BEGIN
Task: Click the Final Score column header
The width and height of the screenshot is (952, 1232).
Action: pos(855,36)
END
BEGIN
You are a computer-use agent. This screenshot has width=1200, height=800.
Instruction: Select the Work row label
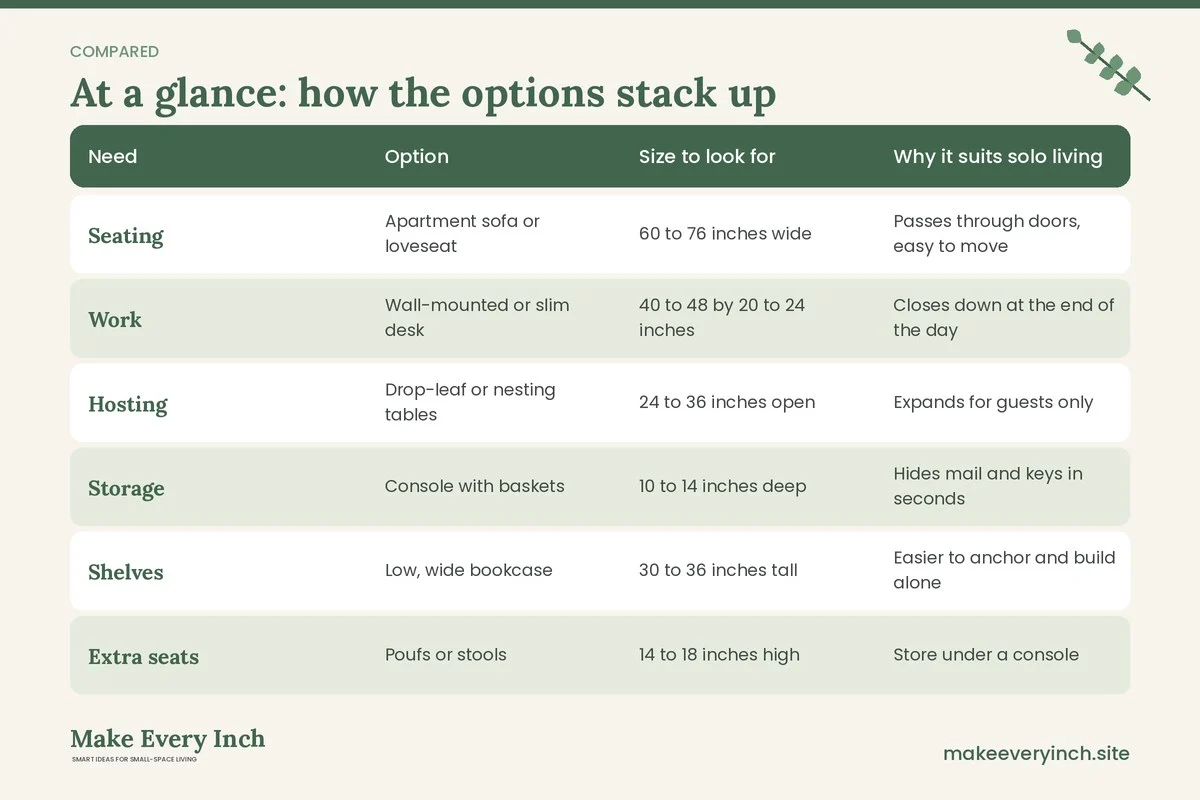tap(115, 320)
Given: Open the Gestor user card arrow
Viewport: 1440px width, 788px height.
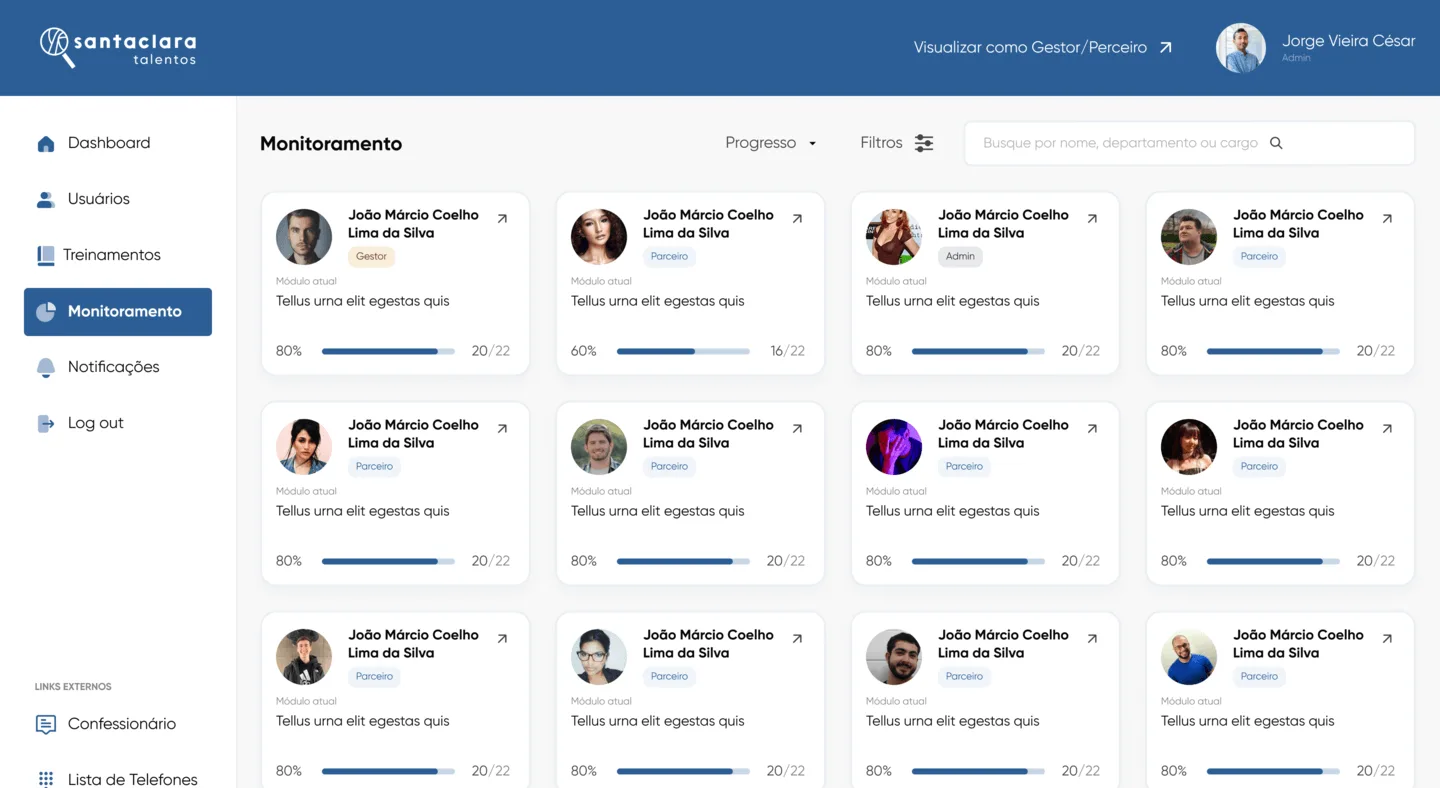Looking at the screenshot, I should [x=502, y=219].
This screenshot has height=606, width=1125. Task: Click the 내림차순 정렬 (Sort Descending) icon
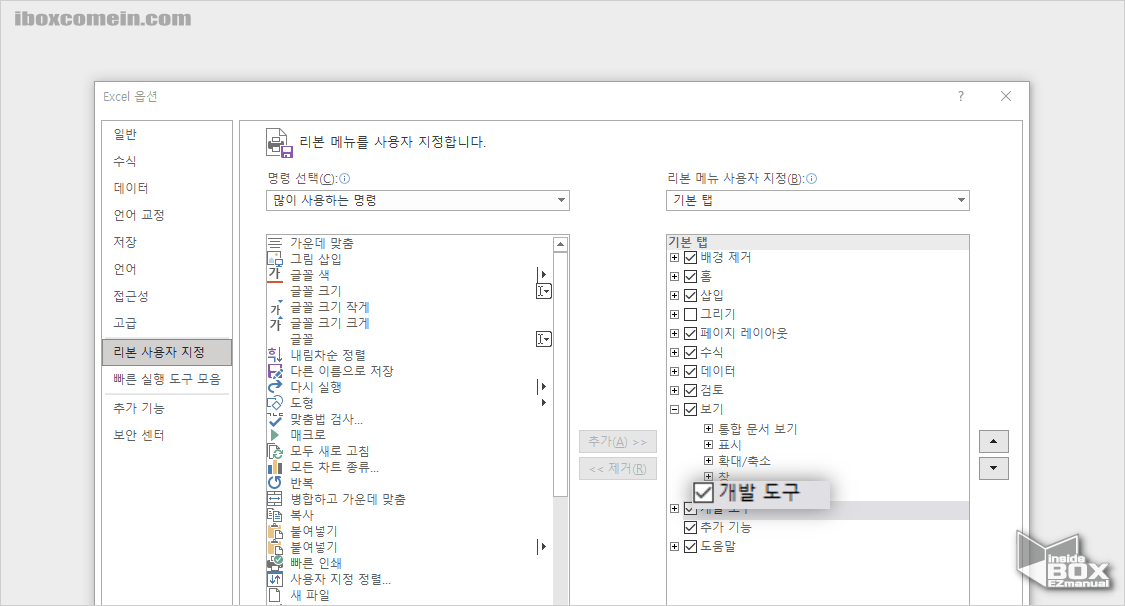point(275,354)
END
BEGIN
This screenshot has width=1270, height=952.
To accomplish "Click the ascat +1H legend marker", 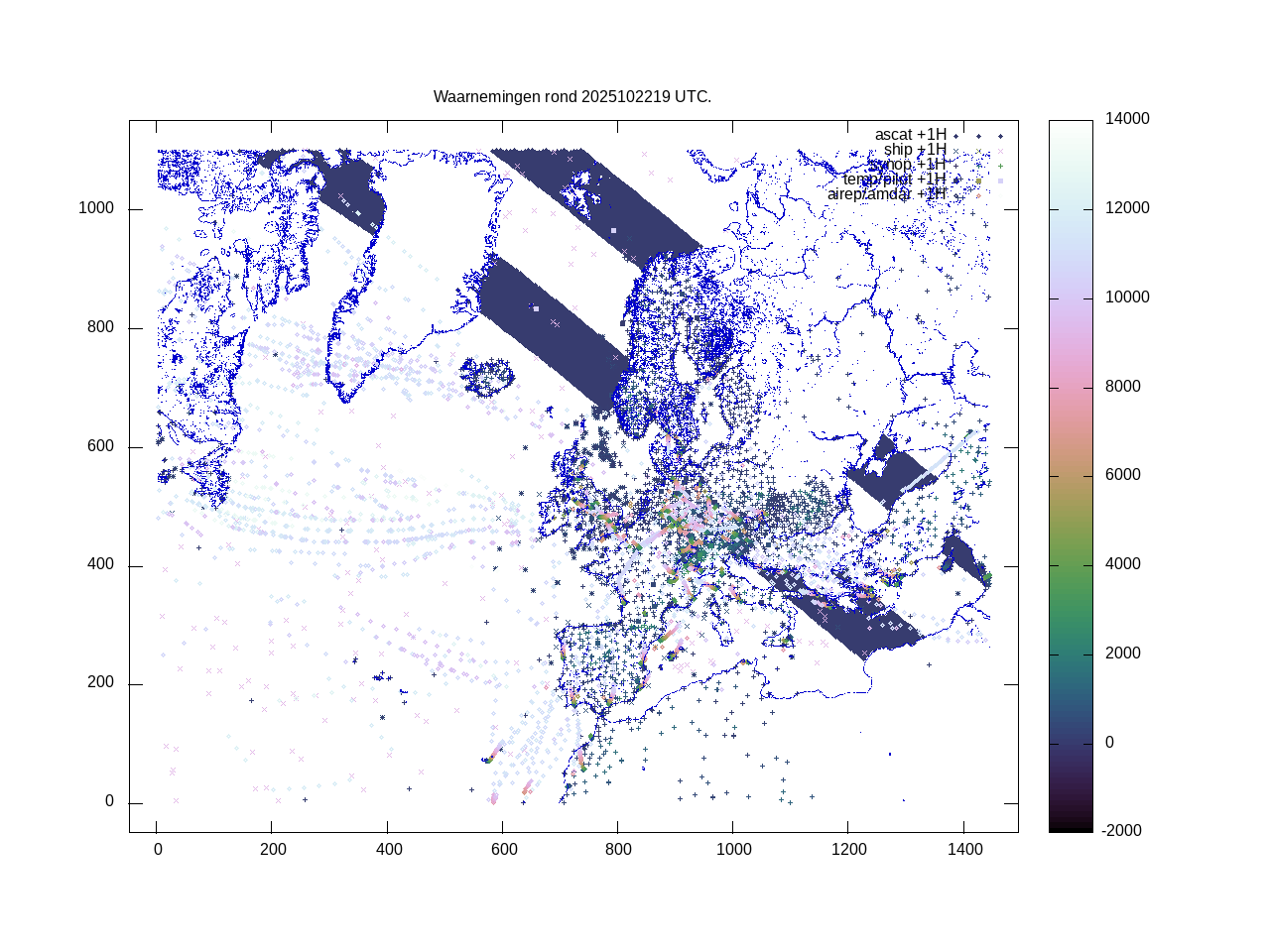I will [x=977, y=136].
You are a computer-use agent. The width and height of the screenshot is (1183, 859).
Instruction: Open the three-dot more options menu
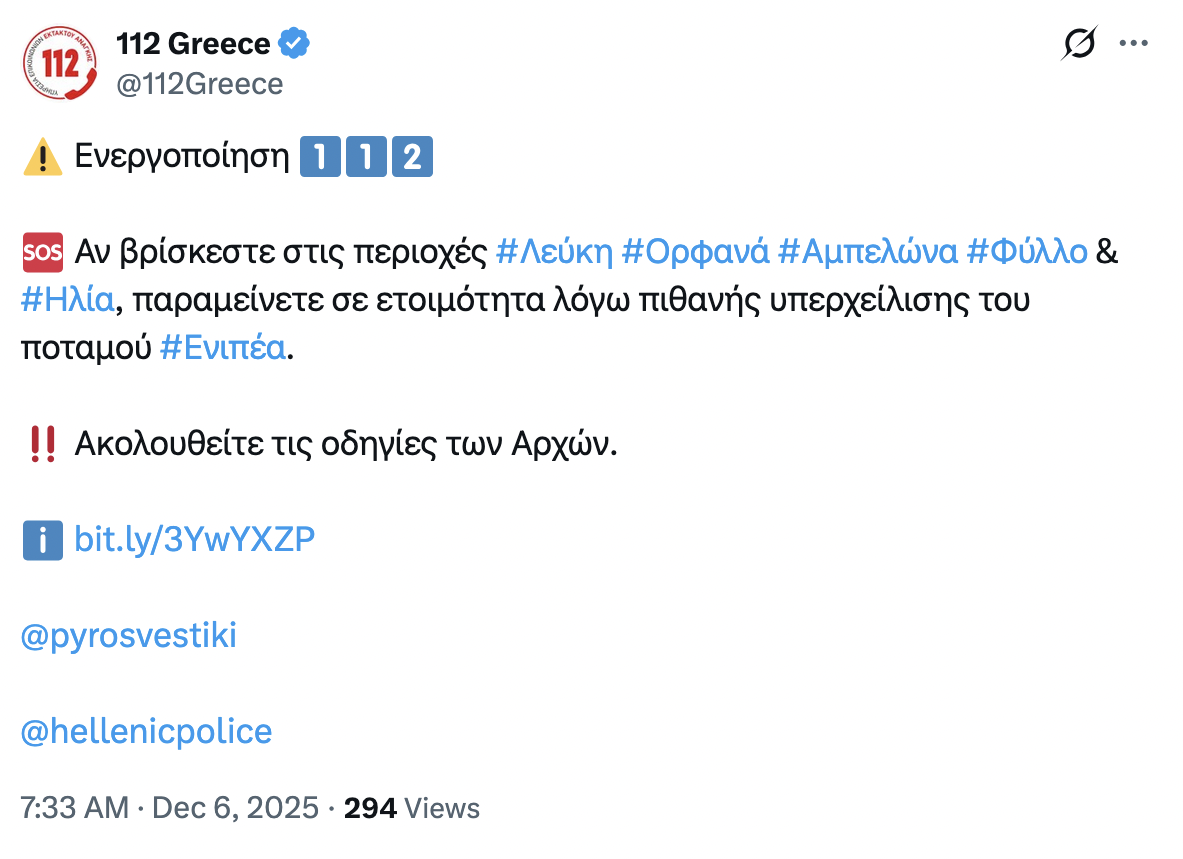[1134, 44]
END
◆ **Exercise goal**
What belongs in the answer is each line of the listing that contains the word "agent".

◆ **Answer box**
You are a computer-use agent. This screenshot has width=1200, height=800.
You are a computer-use agent. The width and height of the screenshot is (1183, 859).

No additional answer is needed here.